Waldemar Bergstreiser: KI-gestützte Angriffe erlauben es Angreifern, Attacken in großem Maßstab und ohne menschliche Intervention durchzuführen. Zum Beispiel optimiert KI Brute-Force-Angriffe, indem sie Muster in Passwortdatenbanken analysiert und gezielte Strategien entwickelt, um Systeme effizient zu kompromittieren. Ebenso steigert KI die Effektivität von Distributed-Denial-of-Service-(DDoS)-Angriffen, indem Ressourcen optimal koordiniert und Abwehrmechanismen gezielt überlistet werden.

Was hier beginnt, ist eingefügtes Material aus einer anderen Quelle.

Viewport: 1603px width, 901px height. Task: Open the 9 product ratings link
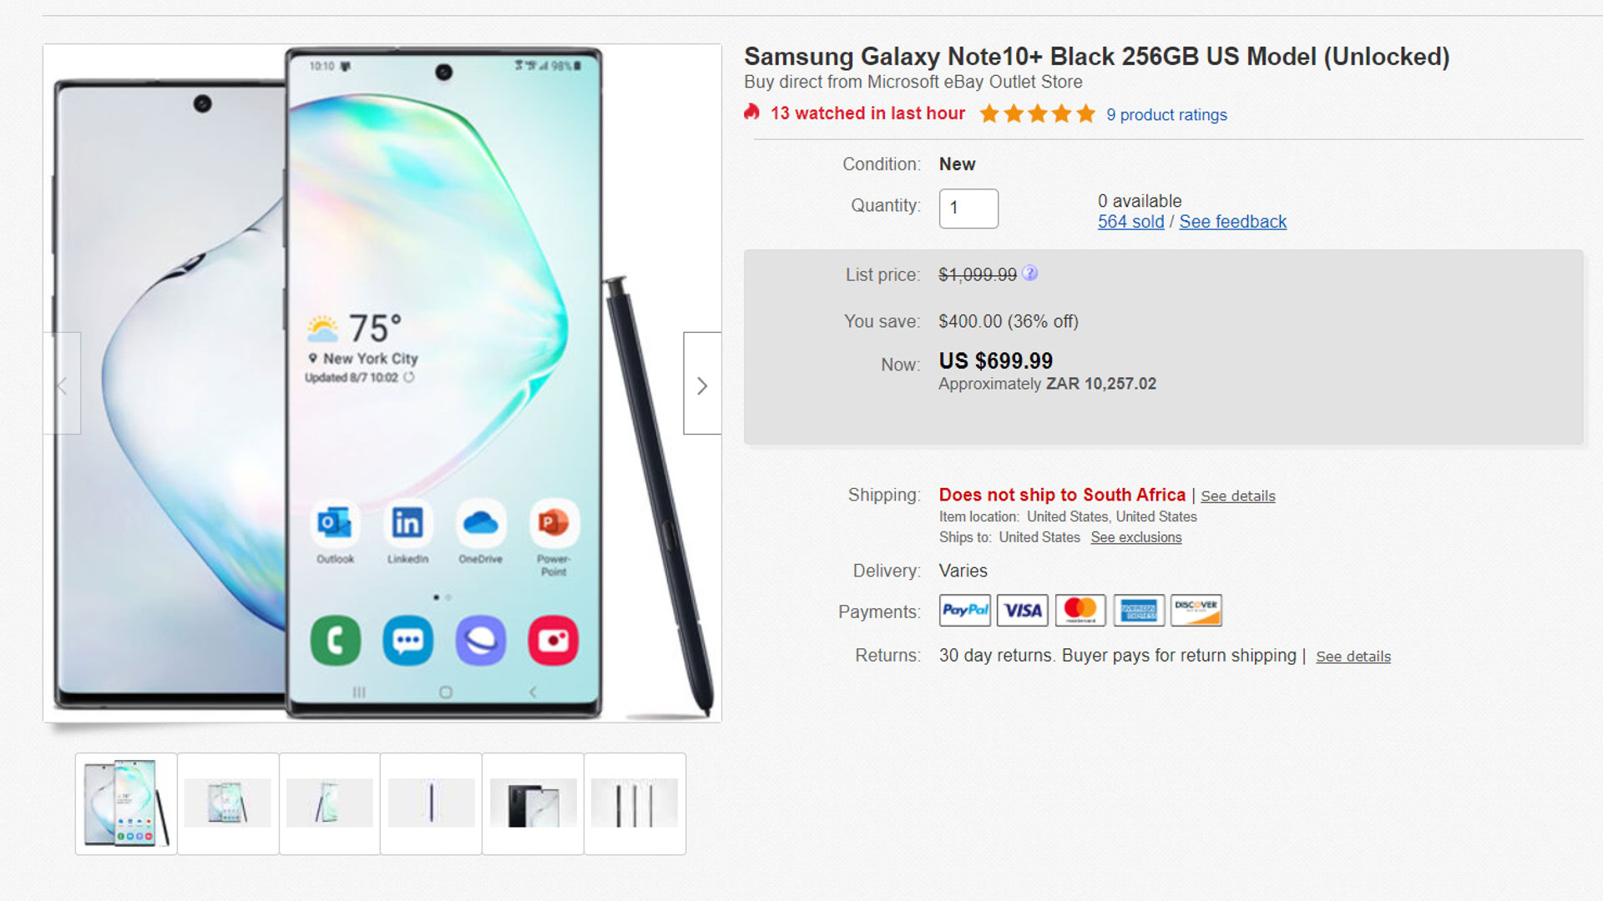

Eine besonders gefährliche Entwicklung stellt dabei auch KI-basierte Malware dar. Diese Schadprogramme analysieren Abwehrmechanismen in Echtzeit und passen ihre Angriffsstrategien dynamisch an, um unentdeckt zu bleiben. Polymorphe Engines verändern den Malware-Code kontinuierlich, ohne die Funktionalität zu beeinträchtigen, um Sicherheitssoftware zu umgehen. Zusätzlich kann KI bestehende Malware modifizieren oder Nutzerverhalten simulieren, wodurch die Erkennung durch automatisierte Systeme erschwert wird. Aktuell sind viele dieser Ansätze zwar noch eher theoretisch oder in der Forschung angesiedelt, aber die potenziellen Risiken sind erheblich.

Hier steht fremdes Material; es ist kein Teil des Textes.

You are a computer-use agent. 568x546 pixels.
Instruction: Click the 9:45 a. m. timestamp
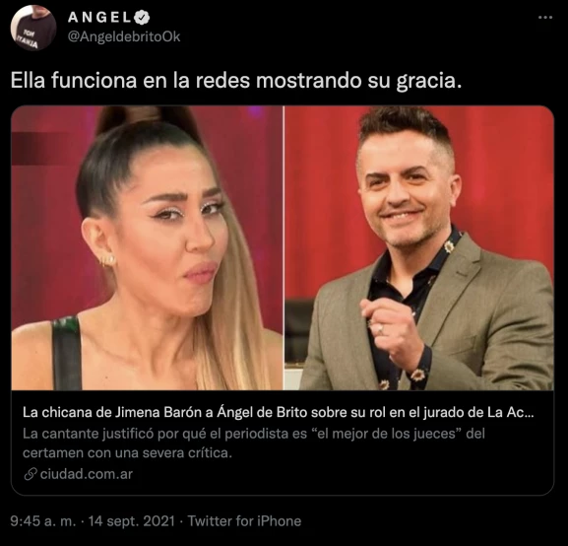click(x=43, y=521)
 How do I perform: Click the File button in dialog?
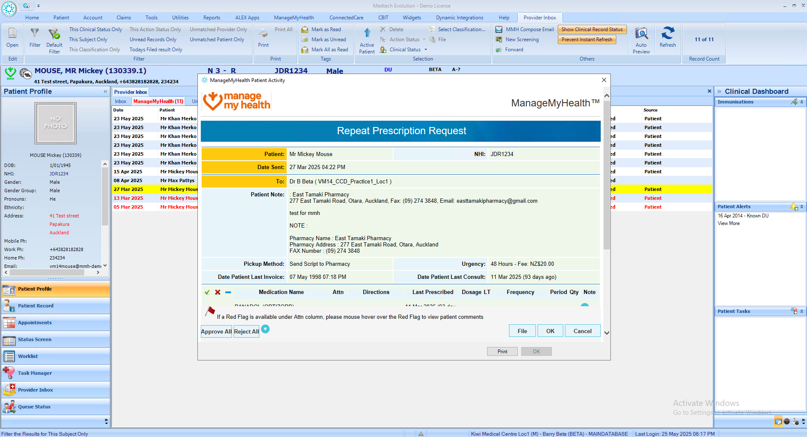[x=522, y=331]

Wie sieht es mit Deep Fakes aus?

Waldemar Bergstreiser: Deepfake-Angriffe stellen nochmal ein besonderes Risiko dar, da diese darauf abzielen, das Vertrauen in ein Unternehmen zu untergraben. Wenn Kunden oder Geschäftspartner manipulierte Inhalte für echt halten, kann das die Reputation dauerhaft schädigen. Unternehmen in Deutschland verzeichneten im vergangenen Jahr durchschnittlich 13 Sicherheitsvorfälle, die durchschnittlich Kosten in Höhe von rund 1,02 Millionen Euro verursachten . 

Was erwartet uns noch in Bezug auf KI auf Angreifer-Seite?

Waldemar Bergstreiser: KI wird die Cybersicherheit weiterhin maßgeblich prägen – sowohl für Verteidiger als auch für Angreifer. Auf der Angreiferseite zeigt sich dies in den Prognosen unserer Experten für 2025 besonders deutlich: Sie gehen davon aus, dass APT-Gruppen KI-Modelle mit verborgenen Backdoors verbreiten werden. Hierbei würden Open-Source-KI-Modelle und -Datensätze kompromittiert, um schädlichen Code einzuschleusen oder schwer erkennbare Verzerrungen zu erzeugen, die später weit verbreitet werden könnten.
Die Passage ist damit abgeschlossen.